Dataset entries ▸

================

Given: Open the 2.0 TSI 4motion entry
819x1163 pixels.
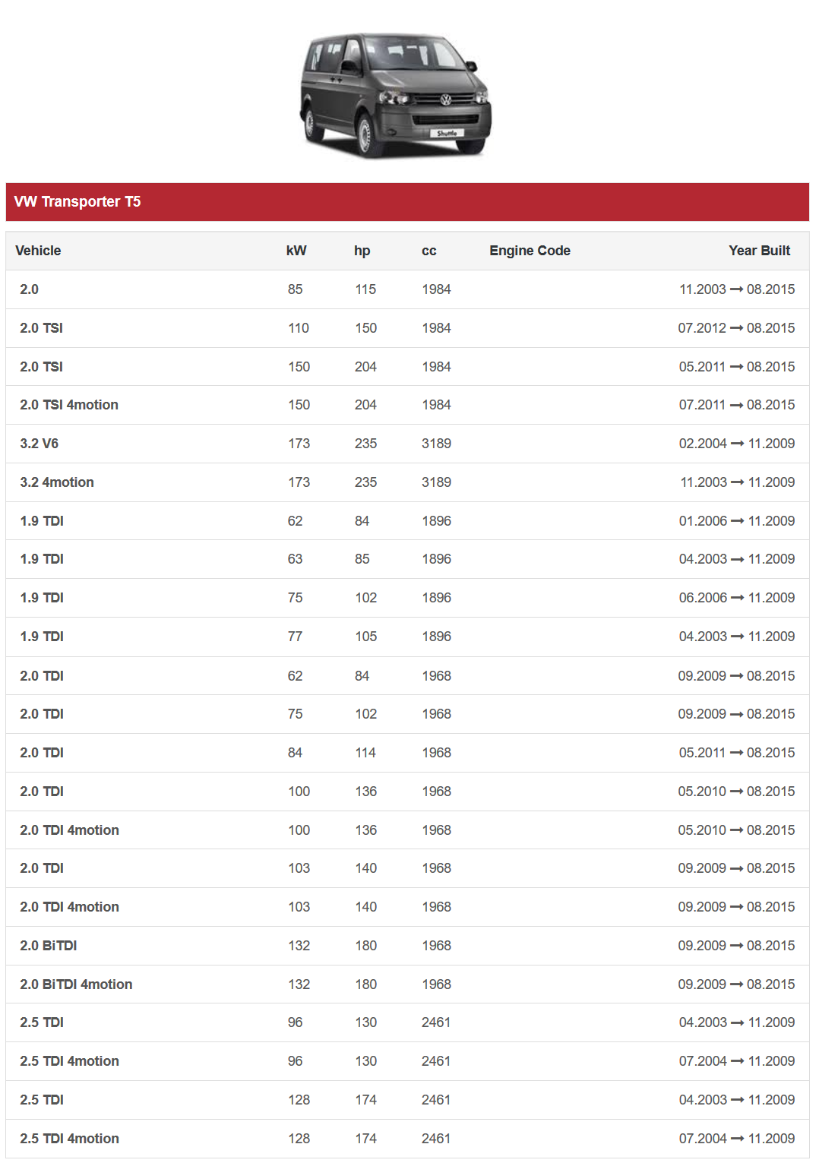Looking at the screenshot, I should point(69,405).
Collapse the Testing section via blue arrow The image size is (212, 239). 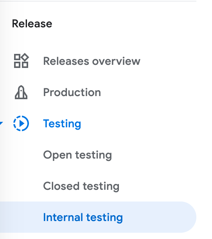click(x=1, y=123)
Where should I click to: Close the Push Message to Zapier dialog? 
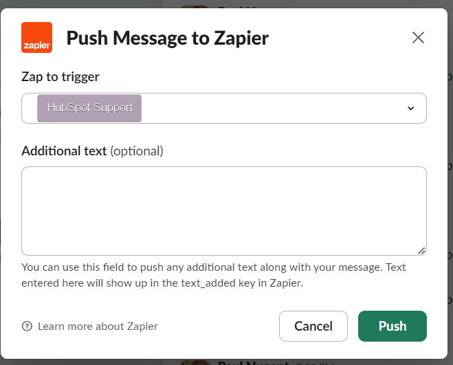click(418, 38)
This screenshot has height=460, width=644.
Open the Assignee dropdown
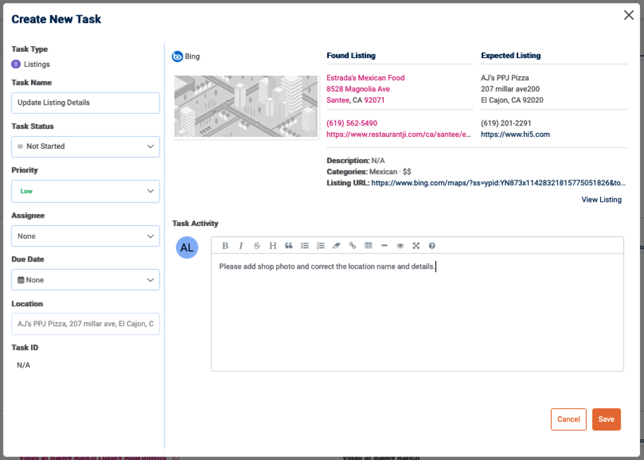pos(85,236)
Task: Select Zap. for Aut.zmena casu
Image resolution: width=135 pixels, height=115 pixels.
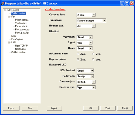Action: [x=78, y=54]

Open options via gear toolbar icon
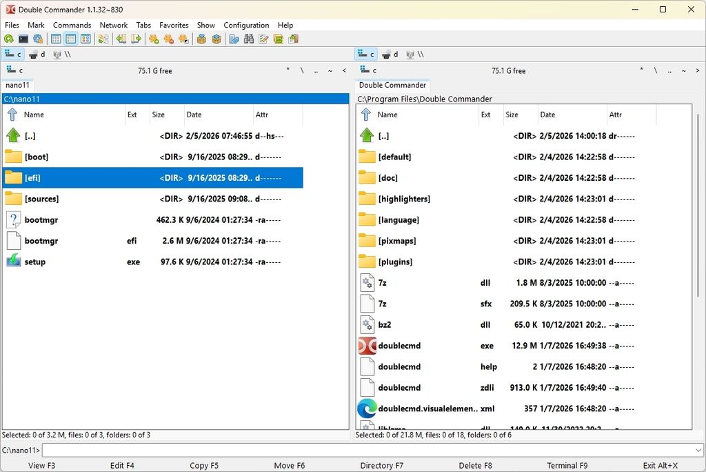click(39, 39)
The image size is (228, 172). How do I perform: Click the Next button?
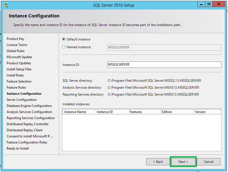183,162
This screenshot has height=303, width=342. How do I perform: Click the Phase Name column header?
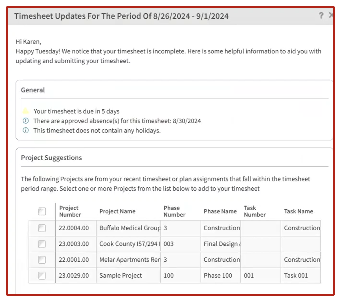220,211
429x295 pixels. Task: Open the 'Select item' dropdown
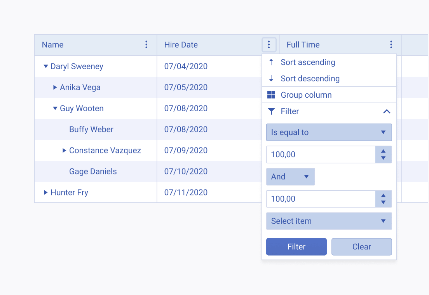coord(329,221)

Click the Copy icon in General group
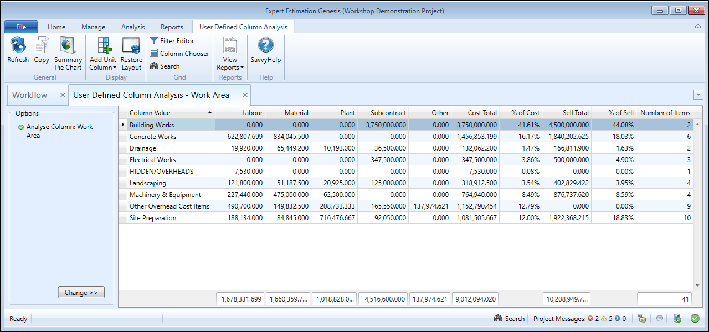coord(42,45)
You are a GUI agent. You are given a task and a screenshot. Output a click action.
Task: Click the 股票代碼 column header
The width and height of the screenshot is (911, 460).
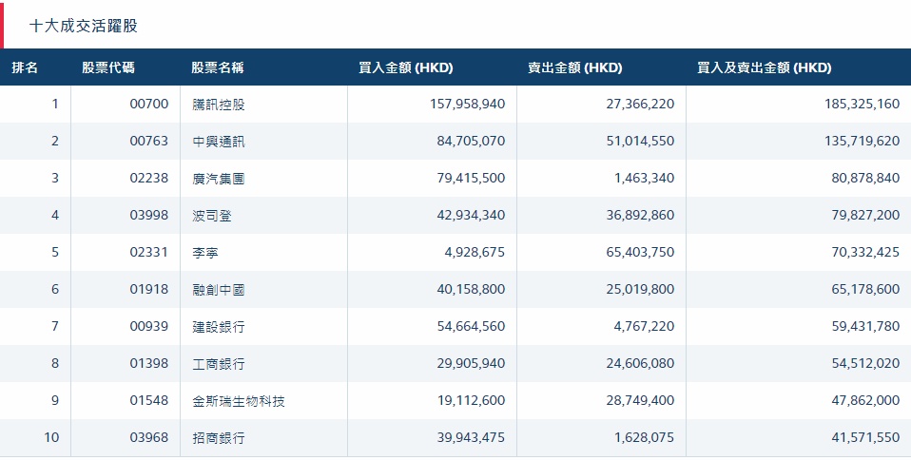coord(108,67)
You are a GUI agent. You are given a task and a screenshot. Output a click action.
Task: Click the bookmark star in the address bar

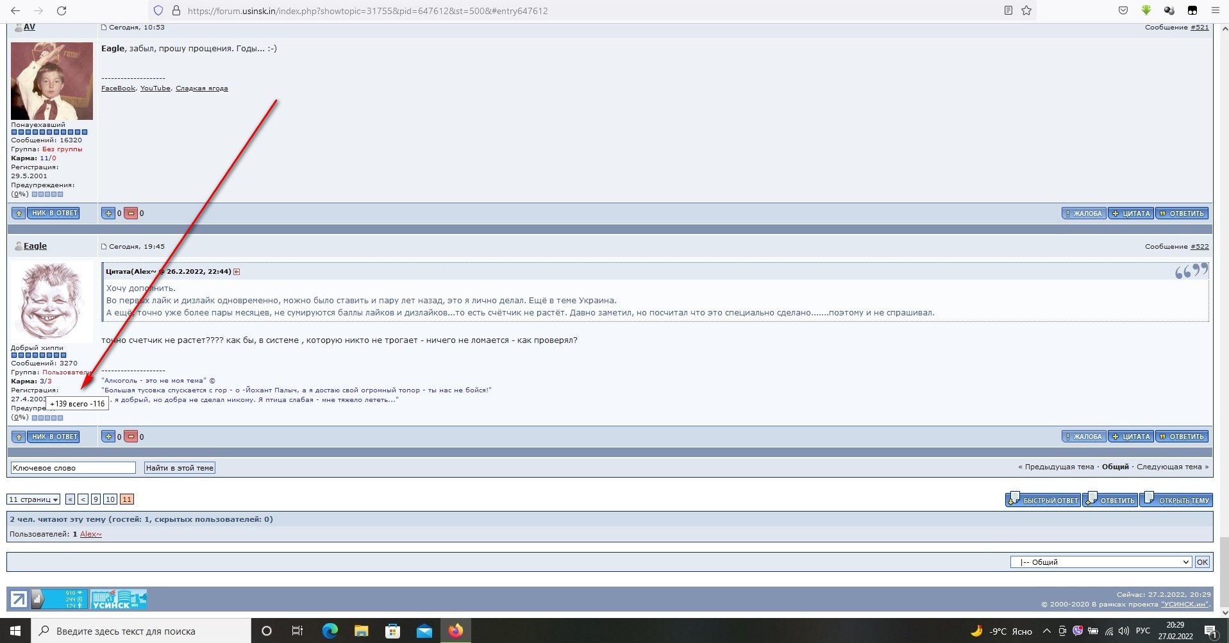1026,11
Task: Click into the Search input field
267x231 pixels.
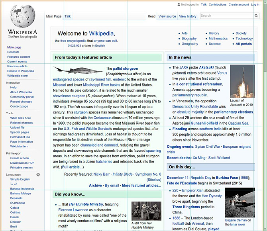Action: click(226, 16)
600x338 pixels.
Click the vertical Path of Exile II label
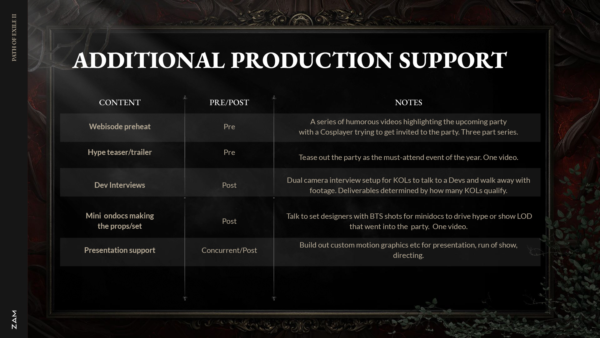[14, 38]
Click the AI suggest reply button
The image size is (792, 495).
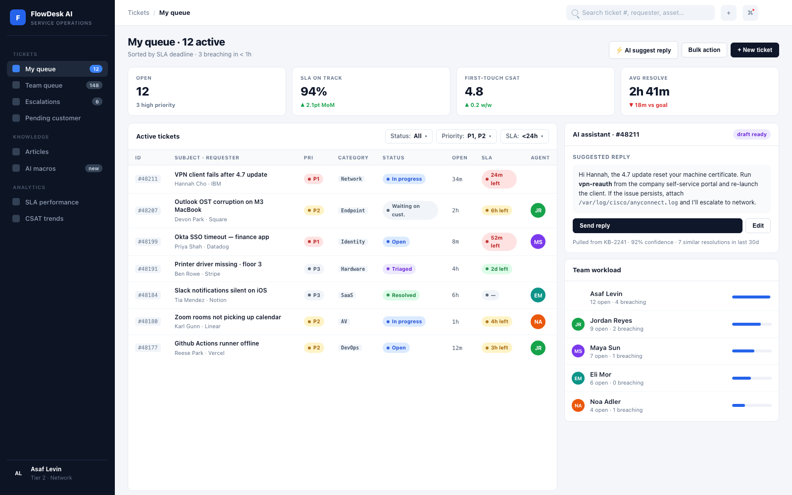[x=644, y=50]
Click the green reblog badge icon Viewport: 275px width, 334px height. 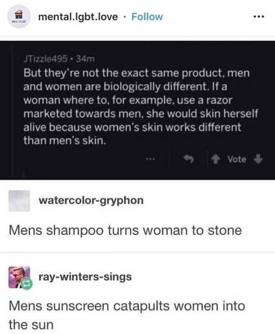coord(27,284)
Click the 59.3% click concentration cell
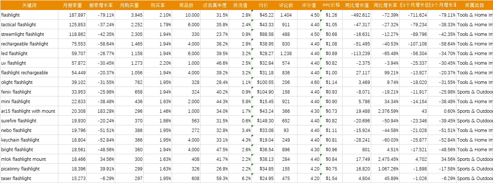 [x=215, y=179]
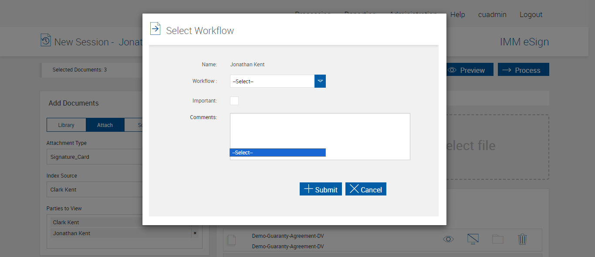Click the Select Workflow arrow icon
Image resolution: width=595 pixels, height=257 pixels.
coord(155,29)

================

Requirement ▸ Above are entries with pictures among them. Write out exactly the lines from the one containing "429x295 pixels. Task: Open" through the one containing "600x338 pixels.", ends included, and leave those pictures out.

Exercise output ▸
429x295 pixels. Task: Open the 'Select item' dropdown
coord(329,221)

Click the Copy icon in General group
coord(42,45)
You are a GUI agent. You are given a task and a screenshot. Output a click action.
Task: Click the 股票代碼 column header
The width and height of the screenshot is (911, 460).
coord(108,67)
You are a GUI agent. You are given a task and a screenshot. Output a click action.
Task: Click the bookmark star in the address bar

1026,11
Task: Click into the Search input field
267x231 pixels.
Action: click(226, 16)
600x338 pixels.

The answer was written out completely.